Classification Algorithm for Empirical Orthogonal Functions of Arctic Atmospheric Variability

Classifies model Empirical Orthogonal Functions (EOFs 2–4 of JFM sea-level pressure) as East Atlantic (EA) or Scandinavian (SCA) patterns using three independent methods and a consensus score.

The original code was developed at Los Alamos National Laboratory (LANL) as a contribution to PMP, the PCMDI Metrics Package (Lawrence Livermore National Laboratory; LLNL).

Contributions

Original developers

  • Martin Velez Pardo (Los Alamos National Laboratory, EES-14)

  • Alexandra Jonko (Los Alamos National Laboratory, EES-17)

PMP Implementation

  • Jiwoo Lee (Lawrence Livermore National Laboratory)

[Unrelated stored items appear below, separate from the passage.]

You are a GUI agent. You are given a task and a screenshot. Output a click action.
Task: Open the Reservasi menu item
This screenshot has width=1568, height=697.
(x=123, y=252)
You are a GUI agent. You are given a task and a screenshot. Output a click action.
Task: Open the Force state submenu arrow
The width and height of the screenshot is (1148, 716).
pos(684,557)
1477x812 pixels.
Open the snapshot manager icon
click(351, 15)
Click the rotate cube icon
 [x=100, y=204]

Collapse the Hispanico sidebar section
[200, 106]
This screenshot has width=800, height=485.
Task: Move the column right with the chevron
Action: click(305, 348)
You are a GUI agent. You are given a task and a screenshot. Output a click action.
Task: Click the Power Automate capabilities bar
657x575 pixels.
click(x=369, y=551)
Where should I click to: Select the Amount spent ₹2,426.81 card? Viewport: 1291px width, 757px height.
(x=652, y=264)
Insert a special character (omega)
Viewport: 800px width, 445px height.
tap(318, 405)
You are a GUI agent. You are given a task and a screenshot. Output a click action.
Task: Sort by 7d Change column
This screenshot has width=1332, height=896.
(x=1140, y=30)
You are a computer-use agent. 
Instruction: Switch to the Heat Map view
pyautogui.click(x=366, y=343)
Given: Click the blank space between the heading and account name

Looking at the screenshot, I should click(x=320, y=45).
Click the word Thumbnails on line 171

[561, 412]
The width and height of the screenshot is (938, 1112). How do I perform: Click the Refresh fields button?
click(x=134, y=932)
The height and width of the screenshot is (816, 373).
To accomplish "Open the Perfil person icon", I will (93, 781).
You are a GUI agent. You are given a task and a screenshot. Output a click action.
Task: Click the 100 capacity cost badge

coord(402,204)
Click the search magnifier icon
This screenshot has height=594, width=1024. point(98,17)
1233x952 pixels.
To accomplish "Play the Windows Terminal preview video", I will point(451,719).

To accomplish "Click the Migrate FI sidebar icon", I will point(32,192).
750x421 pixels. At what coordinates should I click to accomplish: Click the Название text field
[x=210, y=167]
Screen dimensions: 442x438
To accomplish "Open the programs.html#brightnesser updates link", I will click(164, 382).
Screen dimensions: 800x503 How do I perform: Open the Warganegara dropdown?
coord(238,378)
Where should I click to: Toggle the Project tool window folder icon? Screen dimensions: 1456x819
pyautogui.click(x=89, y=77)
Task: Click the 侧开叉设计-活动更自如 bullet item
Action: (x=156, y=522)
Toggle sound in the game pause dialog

  • Kristin Chang (Lawrence Livermore National Laboratory)

Overview

The script compares each model’s EOF2, EOF3, and EOF4 against observational ground-truth control patterns (EA and SCA) derived from reanalysis data. Three methods independently classify each EOF, and a consensus layer aggregates their results.

Methods

1. Subspace projection (shift-tolerant)

Projects the EA and SCA control patterns onto the model’s EOF subspace (span{EOF2, EOF3, EOF4}) via weighted least squares, allowing for small phase shifts in latitude and longitude. For each EOF, the relative coefficient dominance across both fits determines whether it more closely represents EA or SCA.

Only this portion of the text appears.